La Topographie décrit les lieux. Telle est, dans Télémaque, la description de celui où était située la grotte de Calypso.

« Les doux zéphirsa conservaient en ce lieu, malgré les ardeurs du soleil, une délicieuse fraîcheur. Des fontaines coulant avec un doux murmure sur des prés semés d’amaranthes et de violettes, formaient en divers lieux des bains aussi purs et aussi clairs que le cristal. Mille fleurs naissantes émaillaient les tapis verts dont la grotte était environnée. Là, on trouvait un bois de ces arbres touffus qui portent des pommes d’or, et dont la fleur, qui se renouvelle dans toutes les saisons, répand le plus doux de tous les parfums. Ce bois semblait couronner ces belles prairies, et formait une nuit que les rayons du soleil ne pouvaient percer. Là, on n’entendait jamais que le chant des oiseaux ou le bruit d’un ruisseau qui se précipitant du haut d’un rocher, tombait à gros bouillons pleins d’écume, et s’enfuyait au travers de la prairie. La grotte de la Déesse était sur le penchant d’une colline : de-là on découvrait la mer quelquefois claire et unie comme une glace, quelquefois follement irritée contre les rochers où elle se brisait en mugissant, et élevant ses vagues comme des montagnes. D’un autre côté on voyait une rivière, où se formaient des îles bordées de tilleuls fleuris et de hauts peupliers, qui portaient leurs têtes superbes jusques dans les nues. Les divers canaux qui formaient ces îles, semblaient se jouer dans la campagne : les uns roulaient leurs eaux claires avec rapidité ; d’autres avaient une eau paisible et dormante ; d’autres, par de longs détours, revenaient sur leurs pas, comme pour remonter vers leur source, et semblaient ne pouvoir quitter ces bords enchantés. On apercevait de loin des collines et des montagnes qui se perdaient dans les nues, et dont la figure bizarre formait un horizon à souhait pour le plaisir des yeux. Les montagnes voisines étaient couvertes de pampre vert qui pendait en feston : le raisin plus éclatant que la pourpre, ne pouvait se cacher sous les feuilles, et la vigne était accablée sous son fruit.
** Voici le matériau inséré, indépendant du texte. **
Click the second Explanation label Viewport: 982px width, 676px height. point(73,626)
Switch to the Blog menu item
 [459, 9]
Le figuier, l’olivier, le grenadier, et tous les autres arbres couvraient la campagne, et en faisaient un grand jardin. »
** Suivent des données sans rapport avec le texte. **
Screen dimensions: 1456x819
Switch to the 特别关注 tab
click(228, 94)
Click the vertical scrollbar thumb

La Chartreuse de Gresset, est presque en entier un modèle de topographie. En voici quelques vers :

Si ma chambre est ronde ou carrée,
C’est ce que je ne dirai pas.
Tout ce que j’en sais sans compas,
C’est que depuis l’oblique entrée,
Dans cette cage resserrée,
On peut former jusqu’à six pas.
Une lucarne mal vitrée,
Près d’une gouttière livrée
À d’interminables sabats,
Où l’université des chats,
À minuit, en robe fourrée,
Vient tenir ses bruyants états ;
Une table mi-démembrée,
Près du plus humble des grabats,
Six brins de paille délabrée
Tressés sur de vieux échalas ;
Voilà les meubles délicats,
Dont ma Chartreuse est décorée.

Telles sont les principales figures qui rendent le style brillant, fleuri et quelquefois élevé, en embellissant et ennoblissant les objets que présente l’écrivain. Ce que j’ai à dire du style sublime, et des figures qui lui sont propres, je le renvoie à la section suivante, pour mettre de l’ordre et de l’exactitude dans les matières.